■ **What you have to do**:
Render the data below as a JSON list of strings, one string for each line, and omit the blank lines.

[Saved entries]
════
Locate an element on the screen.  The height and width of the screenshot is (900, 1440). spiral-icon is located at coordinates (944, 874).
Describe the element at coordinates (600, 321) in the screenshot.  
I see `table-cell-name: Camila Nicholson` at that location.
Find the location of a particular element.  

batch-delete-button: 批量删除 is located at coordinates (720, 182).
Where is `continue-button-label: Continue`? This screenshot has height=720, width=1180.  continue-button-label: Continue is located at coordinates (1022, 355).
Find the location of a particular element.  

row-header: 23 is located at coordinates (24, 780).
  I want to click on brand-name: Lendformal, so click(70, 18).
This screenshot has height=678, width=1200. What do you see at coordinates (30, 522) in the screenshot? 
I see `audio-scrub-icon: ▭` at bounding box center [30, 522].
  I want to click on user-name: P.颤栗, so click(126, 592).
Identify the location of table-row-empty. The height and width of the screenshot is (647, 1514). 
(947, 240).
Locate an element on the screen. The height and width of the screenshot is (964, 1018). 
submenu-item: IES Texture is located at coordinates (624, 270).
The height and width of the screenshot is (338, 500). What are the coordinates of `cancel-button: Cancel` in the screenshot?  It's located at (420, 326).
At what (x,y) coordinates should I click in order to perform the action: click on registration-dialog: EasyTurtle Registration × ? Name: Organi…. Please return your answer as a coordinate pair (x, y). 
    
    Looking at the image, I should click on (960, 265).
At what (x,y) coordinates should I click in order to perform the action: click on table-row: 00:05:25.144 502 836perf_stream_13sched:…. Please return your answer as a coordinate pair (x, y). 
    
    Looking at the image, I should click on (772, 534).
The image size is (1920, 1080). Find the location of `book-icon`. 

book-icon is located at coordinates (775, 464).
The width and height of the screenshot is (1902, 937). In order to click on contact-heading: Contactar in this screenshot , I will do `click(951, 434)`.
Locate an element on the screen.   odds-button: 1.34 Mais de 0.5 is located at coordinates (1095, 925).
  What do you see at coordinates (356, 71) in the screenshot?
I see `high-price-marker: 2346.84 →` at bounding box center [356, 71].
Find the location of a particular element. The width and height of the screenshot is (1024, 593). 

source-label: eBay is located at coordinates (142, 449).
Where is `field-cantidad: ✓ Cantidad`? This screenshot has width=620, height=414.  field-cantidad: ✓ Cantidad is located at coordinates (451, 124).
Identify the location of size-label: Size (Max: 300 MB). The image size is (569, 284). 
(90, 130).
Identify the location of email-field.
════
■ **Exercise answer**:
[
  "Locate an element on the screen.  The height and width of the screenshot is (900, 1440). spiral-icon is located at coordinates (944, 874).",
  "Describe the element at coordinates (600, 321) in the screenshot.  ",
  "I see `table-cell-name: Camila Nicholson` at that location.",
  "Find the location of a particular element.  ",
  "batch-delete-button: 批量删除 is located at coordinates (720, 182).",
  "Where is `continue-button-label: Continue`? This screenshot has height=720, width=1180.  continue-button-label: Continue is located at coordinates (1022, 355).",
  "Find the location of a particular element.  ",
  "row-header: 23 is located at coordinates (24, 780).",
  "  I want to click on brand-name: Lendformal, so click(70, 18).",
  "This screenshot has height=678, width=1200. What do you see at coordinates (30, 522) in the screenshot? ",
  "I see `audio-scrub-icon: ▭` at bounding box center [30, 522].",
  "  I want to click on user-name: P.颤栗, so click(126, 592).",
  "Identify the location of table-row-empty. The height and width of the screenshot is (647, 1514). ",
  "(947, 240).",
  "Locate an element on the screen. The height and width of the screenshot is (964, 1018). ",
  "submenu-item: IES Texture is located at coordinates (624, 270).",
  "The height and width of the screenshot is (338, 500). What are the coordinates of `cancel-button: Cancel` in the screenshot?  It's located at (420, 326).",
  "At what (x,y) coordinates should I click in order to perform the action: click on registration-dialog: EasyTurtle Registration × ? Name: Organi…. Please return your answer as a coordinate pair (x, y). ",
  "    Looking at the image, I should click on (960, 265).",
  "At what (x,y) coordinates should I click in order to perform the action: click on table-row: 00:05:25.144 502 836perf_stream_13sched:…. Please return your answer as a coordinate pair (x, y). ",
  "    Looking at the image, I should click on (772, 534).",
  "The image size is (1920, 1080). Find the location of `book-icon`. ",
  "book-icon is located at coordinates (775, 464).",
  "The width and height of the screenshot is (1902, 937). In order to click on contact-heading: Contactar in this screenshot , I will do `click(951, 434)`.",
  "Locate an element on the screen.   odds-button: 1.34 Mais de 0.5 is located at coordinates (1095, 925).",
  "  What do you see at coordinates (356, 71) in the screenshot?",
  "I see `high-price-marker: 2346.84 →` at bounding box center [356, 71].",
  "Find the location of a particular element. The width and height of the screenshot is (1024, 593). ",
  "source-label: eBay is located at coordinates (142, 449).",
  "Where is `field-cantidad: ✓ Cantidad`? This screenshot has width=620, height=414.  field-cantidad: ✓ Cantidad is located at coordinates (451, 124).",
  "Identify the location of size-label: Size (Max: 300 MB). The image size is (569, 284). ",
  "(90, 130).",
  "Identify the location of email-field."
]